Daily Bread for 1.17.13

Good morning.

Thursday in Whitewater will be mostly sunny, with a high of twenty-two. There will be 9h 26m of sunlight, 10h 29m of daylight, and we;ll have a waxing crescent moon.

Queen Liliuokalani

Queen Liliuokalani

On this day in 1893, Hawaii’s monarch is overthrown:

The Hawaiian steamer Claudine arrived at this port [San Francisco] at 2 o’clock this morning [one day after the overthrow] with the news of a revolution at Honolulu. The revolutionists have succeeded in overthrowing the Government of Hawaii, and United States troops have been landed.

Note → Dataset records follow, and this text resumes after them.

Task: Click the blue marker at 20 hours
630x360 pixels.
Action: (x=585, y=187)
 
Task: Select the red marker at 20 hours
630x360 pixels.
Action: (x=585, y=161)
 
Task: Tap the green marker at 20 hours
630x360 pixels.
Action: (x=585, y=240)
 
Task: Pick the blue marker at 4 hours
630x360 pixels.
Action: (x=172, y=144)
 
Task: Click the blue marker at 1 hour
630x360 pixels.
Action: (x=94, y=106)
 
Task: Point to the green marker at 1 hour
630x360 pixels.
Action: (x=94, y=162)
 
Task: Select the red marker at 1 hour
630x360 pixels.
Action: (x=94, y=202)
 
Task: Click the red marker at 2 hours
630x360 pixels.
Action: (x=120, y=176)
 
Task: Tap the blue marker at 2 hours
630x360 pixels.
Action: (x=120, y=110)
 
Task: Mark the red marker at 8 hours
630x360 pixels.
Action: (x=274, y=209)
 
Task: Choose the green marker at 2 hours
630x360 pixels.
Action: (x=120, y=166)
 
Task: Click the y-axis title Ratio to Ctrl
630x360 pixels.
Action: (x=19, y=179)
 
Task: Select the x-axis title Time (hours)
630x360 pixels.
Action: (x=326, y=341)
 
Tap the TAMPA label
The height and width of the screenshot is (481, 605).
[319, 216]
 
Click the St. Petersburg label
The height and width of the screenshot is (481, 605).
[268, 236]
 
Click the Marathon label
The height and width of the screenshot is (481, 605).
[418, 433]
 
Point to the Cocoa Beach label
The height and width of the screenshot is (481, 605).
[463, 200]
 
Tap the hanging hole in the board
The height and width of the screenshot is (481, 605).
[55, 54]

A provisional government has been established, and a commission, headed by Mr. Thurston, came in on the Claudine en route to Washington with a petition to the American Government to annex the Hawaiian Islands to the United States. The commission will leave here to-morrow afternoon and reach Washington next Friday.

Queen Liliuokalani has been deposed from power, the monarchy abrogated, Government buildings seized, and the new provisional Ministry, composed of four members, is sustained by bayonets of volunteers.

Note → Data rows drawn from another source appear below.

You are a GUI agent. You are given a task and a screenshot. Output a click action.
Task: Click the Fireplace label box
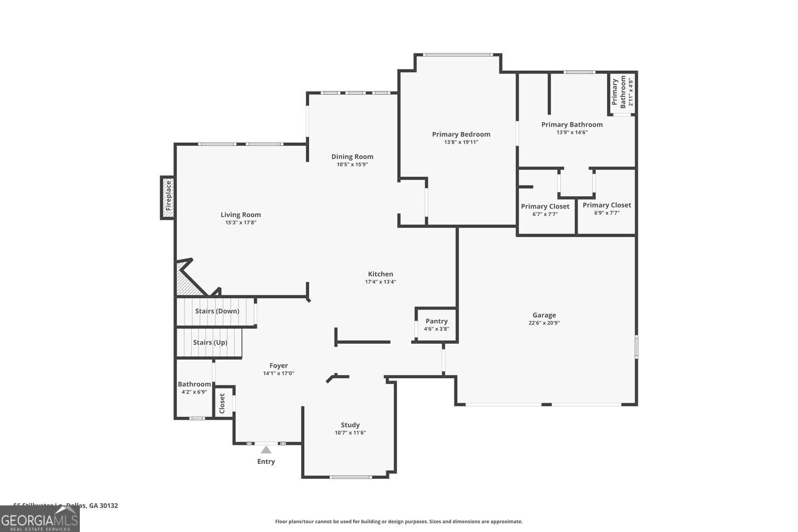(168, 197)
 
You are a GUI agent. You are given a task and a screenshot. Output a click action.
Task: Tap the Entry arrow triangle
(266, 450)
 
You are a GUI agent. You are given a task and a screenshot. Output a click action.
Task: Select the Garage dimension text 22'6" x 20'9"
(544, 323)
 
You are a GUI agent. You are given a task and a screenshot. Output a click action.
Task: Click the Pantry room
(436, 325)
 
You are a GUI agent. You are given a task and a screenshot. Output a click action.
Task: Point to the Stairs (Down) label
(217, 311)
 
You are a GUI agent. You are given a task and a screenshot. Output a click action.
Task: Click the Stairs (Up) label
(210, 343)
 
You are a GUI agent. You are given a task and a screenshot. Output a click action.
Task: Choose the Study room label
(350, 425)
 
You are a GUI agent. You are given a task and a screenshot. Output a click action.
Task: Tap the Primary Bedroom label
(461, 135)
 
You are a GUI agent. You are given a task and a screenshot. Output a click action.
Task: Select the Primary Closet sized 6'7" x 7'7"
(545, 210)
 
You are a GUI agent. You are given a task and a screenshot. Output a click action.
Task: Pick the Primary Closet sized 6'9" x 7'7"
(606, 209)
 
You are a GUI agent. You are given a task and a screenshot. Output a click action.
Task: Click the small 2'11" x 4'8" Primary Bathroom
(622, 93)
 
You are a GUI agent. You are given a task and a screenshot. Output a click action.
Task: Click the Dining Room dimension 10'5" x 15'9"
(352, 164)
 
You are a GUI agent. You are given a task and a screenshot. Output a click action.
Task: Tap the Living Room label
(240, 215)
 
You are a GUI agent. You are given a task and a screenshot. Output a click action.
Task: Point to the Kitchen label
(380, 274)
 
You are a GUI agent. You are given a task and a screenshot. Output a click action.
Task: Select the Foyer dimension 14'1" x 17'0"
(278, 373)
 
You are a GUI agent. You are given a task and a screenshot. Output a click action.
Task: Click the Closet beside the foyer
(222, 403)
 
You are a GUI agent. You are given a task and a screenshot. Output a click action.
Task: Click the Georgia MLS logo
(39, 519)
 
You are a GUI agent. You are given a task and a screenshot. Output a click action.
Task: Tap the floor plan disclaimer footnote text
(398, 522)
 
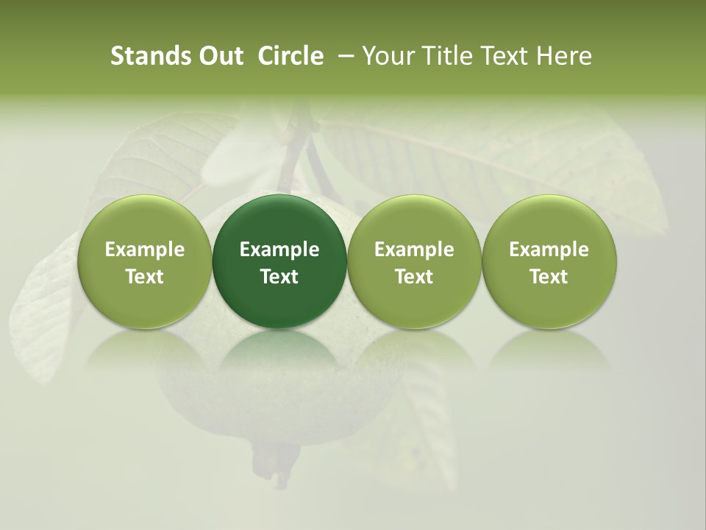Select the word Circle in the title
pos(290,56)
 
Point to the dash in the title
pos(343,56)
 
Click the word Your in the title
pos(388,56)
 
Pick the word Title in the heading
pos(446,56)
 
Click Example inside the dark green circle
pos(279,250)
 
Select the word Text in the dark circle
pos(279,277)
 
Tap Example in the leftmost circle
pos(145,250)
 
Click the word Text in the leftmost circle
pos(145,277)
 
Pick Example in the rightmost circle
pos(549,250)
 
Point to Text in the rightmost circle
pos(549,277)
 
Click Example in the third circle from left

Queen Liliuokalani attempted on Saturday, Jan. 14, to promulgate a new Constitution, depriving foreigners of the right of franchise and abrogating the existing House of Nobles, at the same time giving her the power of appointing a new House. This was resisted by the foreign element of the community, which at once appointed a committee of safety of thirteen members, which called a mass meeting of their classes, at which 1,200 or 1,500 were present. That meeting unanimously adopted resolutions condemning the action of the Queen and authorizing the committee to take into consideration whatever was necessary for the public safety.

The slug of that New York Times headline: ‘Grasping for more power she fell.’ If only present-day monarchs, far worse, went so easily…

On January 17th in 1900, a Wisconsin strike, at a cotton mill:

1900 – Female Cotton Mill Workers Strike
On this date 100 female employees of the Monterey mill, affiliated with the Janesville Cotton Mills, went on strike for higher wages. According to local sources, a committee of four “good-looking young ladies” was appointed to negotiate with management. Doing piece work, the women earned only $40 a month. The company said the women “don’t know how good they’ve got it…because they are paid more than at other local cotton mills and as well as some men with families.” The women argued their monthly pay only averaged $20. Within three days, all the women were hired to work by tobacco warehouses. The Monterey mill was one of three Janesville cotton mills in operation at the turn of the century. [Source: Janesville Gazette]

Google-a-Day has a geography question for us: “A few weeks after the birth of Michelangelo, his family returned to an Italian city that is the capital of the what region?”